Was everything in the plates perfect? No. The pear that accompanied foie gras poêlé was mealy and the plum far from in-season. But the foie gras itself, scored meticulously and seasoned so the tongue found pops of salt, was seared hard and fast, remaining pure liquescent decadence inside, like olive oil and melted butter. It was perfect with the Pinot Gris with which it was paired, a sweet wine that took the place of Sauternes.

With the tranche-cut salmon served silky medium-rare over chanterelles, you feel petty saying the sea beans weren’t juicy enough at the joints and the salmon’s lobster sauce upstaged it, turning monotonous.

At its height, a meal meant finery in which nothing was irrelevant, the cooking impeccable. At its nadir, there were a few compositions I’d rather forget.

A vegan eggplant “entrecôte” held loose reins on powerful, unpleasant flavors, with a black garlic purée that tasted like burnt fruit to which something truly awful had happened; a strange, root-vegetable-y bordelaise; and dark, wrinkled, mushy bouchon potatoes—all browns and singularly unappealing.

Pheasant galantine with pistachios


Pastry chef Eric Burrell’s floating island was not flirty, diaphanous billows of meringue set adrift in a sea of crème anglaise, but a painfully sweet molded dome perched stiffly on piers of macerated cherries. Generally, the approach to desserts made me feel they stopped short of being the dainty, exploratory essays they could be.

Still, what bothered me most was that, like a doll’s house, the gilded, sublime space feels strangely hollow. A dinner can be splendid and yet missing something. The golden room where fantasies come true can feel empty.

And so, one evening, wandering down a few steps from the now-luminous dining room into the darkened French Room Bar, I found a new crush.

The remodeled bar is like an Orientalist boudoir, enigmatic and lush in textures, with blue velvet banquettes flanking a red lacquer chinoiserie mantel.

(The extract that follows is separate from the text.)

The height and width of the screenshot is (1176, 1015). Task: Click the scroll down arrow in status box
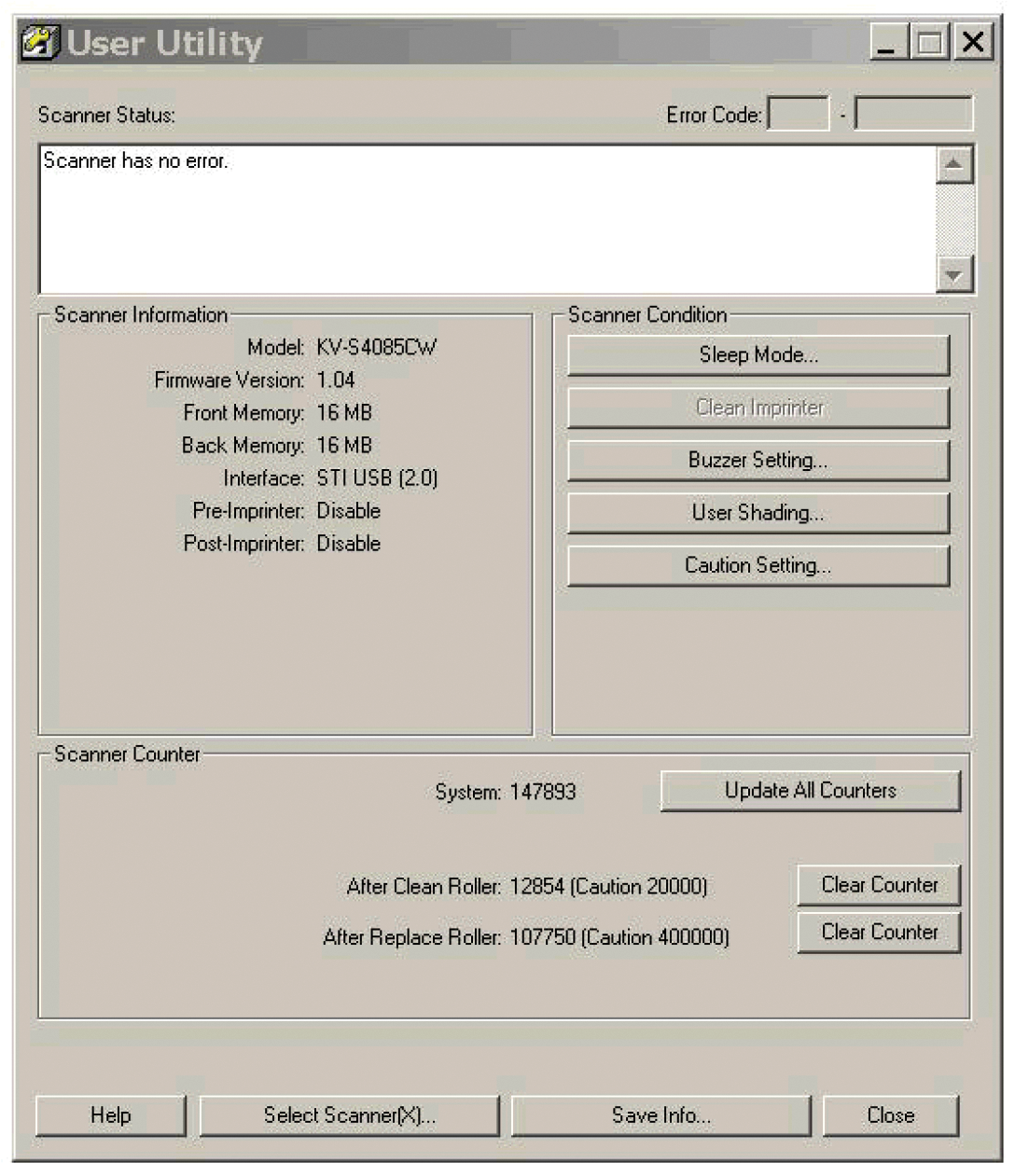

It seems an appropriate place to wear a silk dressing gown and sip a $75 tableside-assembled martini that comes with accoutrements: a spoonful of caviar, sea beans, and lemon juice turned into a pearl by means of molecular gastronomy.

I mentioned to the attentive bartender that I couldn’t help but be intrigued, particularly after experiencing the drama of the incomparable Sazerac. “Let’s,” the bartender said. “Shall we?”

The French Room is now a fine lady; The French Room Bar is a mistress.